I see no large solution to this lack, only the regular practice of meditative awareness, of introspection, and of manifesting in each of our lives the insight that we create the universe each moment, and the universe we create is a direct reflection of who we are in that moment.  There is the next moment.  We are free to change that universe and ourselves.  We have the responsibility to do so.  The consequences of not doing so are before our eyes today.

-Mugaku 

Sunday, September 4, 2011

Political and cultural activism and Buddhist insight

I read a piece in Tricycle today that I though links the insights of East and West.  Well worth the read.
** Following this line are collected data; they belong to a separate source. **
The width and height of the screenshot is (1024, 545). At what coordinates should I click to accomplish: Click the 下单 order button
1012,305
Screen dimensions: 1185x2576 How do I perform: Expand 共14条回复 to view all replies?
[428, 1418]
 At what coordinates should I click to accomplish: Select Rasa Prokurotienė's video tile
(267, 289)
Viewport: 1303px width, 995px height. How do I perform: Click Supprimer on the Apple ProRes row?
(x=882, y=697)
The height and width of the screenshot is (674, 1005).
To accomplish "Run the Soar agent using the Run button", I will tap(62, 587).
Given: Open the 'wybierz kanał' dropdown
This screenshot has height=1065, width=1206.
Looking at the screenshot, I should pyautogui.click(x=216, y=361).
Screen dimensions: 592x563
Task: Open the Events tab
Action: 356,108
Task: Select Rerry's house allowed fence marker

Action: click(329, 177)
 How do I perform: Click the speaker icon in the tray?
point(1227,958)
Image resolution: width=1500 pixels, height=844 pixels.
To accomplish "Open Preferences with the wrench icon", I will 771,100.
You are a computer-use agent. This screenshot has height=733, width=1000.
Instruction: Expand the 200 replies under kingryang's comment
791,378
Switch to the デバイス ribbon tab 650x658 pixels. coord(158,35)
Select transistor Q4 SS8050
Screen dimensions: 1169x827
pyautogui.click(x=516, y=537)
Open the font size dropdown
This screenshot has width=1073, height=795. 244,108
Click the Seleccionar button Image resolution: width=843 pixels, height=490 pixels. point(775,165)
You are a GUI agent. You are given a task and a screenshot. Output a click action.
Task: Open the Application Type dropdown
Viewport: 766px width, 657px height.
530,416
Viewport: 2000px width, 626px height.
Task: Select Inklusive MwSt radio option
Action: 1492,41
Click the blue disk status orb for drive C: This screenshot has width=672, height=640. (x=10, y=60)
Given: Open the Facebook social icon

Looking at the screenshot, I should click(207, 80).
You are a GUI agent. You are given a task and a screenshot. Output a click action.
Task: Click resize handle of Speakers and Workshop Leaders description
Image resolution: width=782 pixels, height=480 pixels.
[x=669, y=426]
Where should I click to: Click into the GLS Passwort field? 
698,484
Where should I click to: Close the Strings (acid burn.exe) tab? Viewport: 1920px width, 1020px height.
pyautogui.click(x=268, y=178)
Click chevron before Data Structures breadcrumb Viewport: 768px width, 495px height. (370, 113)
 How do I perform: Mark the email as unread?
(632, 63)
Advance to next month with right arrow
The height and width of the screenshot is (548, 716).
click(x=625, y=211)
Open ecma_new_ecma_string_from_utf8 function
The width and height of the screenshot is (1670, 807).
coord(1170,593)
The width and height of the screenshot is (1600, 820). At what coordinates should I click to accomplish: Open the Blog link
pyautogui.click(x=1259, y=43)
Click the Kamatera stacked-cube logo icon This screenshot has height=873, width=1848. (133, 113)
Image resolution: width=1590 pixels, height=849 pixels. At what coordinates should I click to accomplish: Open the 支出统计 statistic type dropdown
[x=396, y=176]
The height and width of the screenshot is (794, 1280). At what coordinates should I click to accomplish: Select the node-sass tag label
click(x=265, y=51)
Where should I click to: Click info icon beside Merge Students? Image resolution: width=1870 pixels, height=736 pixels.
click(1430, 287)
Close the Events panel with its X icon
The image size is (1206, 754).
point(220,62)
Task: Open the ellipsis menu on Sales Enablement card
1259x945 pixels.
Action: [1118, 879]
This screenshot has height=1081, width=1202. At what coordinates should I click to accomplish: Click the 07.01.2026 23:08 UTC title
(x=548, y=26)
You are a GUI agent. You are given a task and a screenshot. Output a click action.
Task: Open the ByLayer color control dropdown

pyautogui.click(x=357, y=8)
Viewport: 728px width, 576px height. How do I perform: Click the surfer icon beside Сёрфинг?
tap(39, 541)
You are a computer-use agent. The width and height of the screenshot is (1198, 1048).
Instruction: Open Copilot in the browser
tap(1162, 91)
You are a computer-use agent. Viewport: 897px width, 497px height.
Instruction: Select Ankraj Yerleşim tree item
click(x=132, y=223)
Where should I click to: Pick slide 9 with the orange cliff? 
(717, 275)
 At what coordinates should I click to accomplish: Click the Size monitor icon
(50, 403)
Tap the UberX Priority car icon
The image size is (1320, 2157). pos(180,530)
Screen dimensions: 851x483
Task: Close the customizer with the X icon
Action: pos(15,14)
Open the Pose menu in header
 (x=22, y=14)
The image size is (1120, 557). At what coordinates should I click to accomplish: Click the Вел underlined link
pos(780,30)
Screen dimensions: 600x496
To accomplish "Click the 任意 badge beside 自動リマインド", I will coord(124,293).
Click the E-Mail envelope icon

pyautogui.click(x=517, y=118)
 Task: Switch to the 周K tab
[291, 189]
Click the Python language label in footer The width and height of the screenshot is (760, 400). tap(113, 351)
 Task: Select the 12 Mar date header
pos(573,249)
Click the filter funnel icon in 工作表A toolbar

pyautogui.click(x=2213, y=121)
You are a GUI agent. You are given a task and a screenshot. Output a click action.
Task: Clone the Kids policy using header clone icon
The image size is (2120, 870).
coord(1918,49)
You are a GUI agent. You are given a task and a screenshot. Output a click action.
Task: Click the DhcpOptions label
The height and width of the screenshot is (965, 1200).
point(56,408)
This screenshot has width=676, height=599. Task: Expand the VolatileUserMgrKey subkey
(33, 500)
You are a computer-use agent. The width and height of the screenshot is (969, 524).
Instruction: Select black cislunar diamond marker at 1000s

To me, an essential felt insight of meditative practice is that the subjective, phenomenological universe I inhabit is created by me, and it therefore is as I am.  That perspective gives me large freedom and large responsibility from and for my own suffering.  It is not caused by others.

This insight is valid, and it is partial.

This author does a nice job of shifting from the perspective of the psychological suffering of the individual to the perspective of the culture in which the individual is immersed.  Just as the individual co-creates his or her universe, the culture and the individual co-create each other.  This insight necessarily gives rise to a freedom to change the culture and a responsibility for the suffering the culture causes others.

From this larger perspective, it is very difficult to see how one can be a Buddhist and refrain from being culturally and politically active.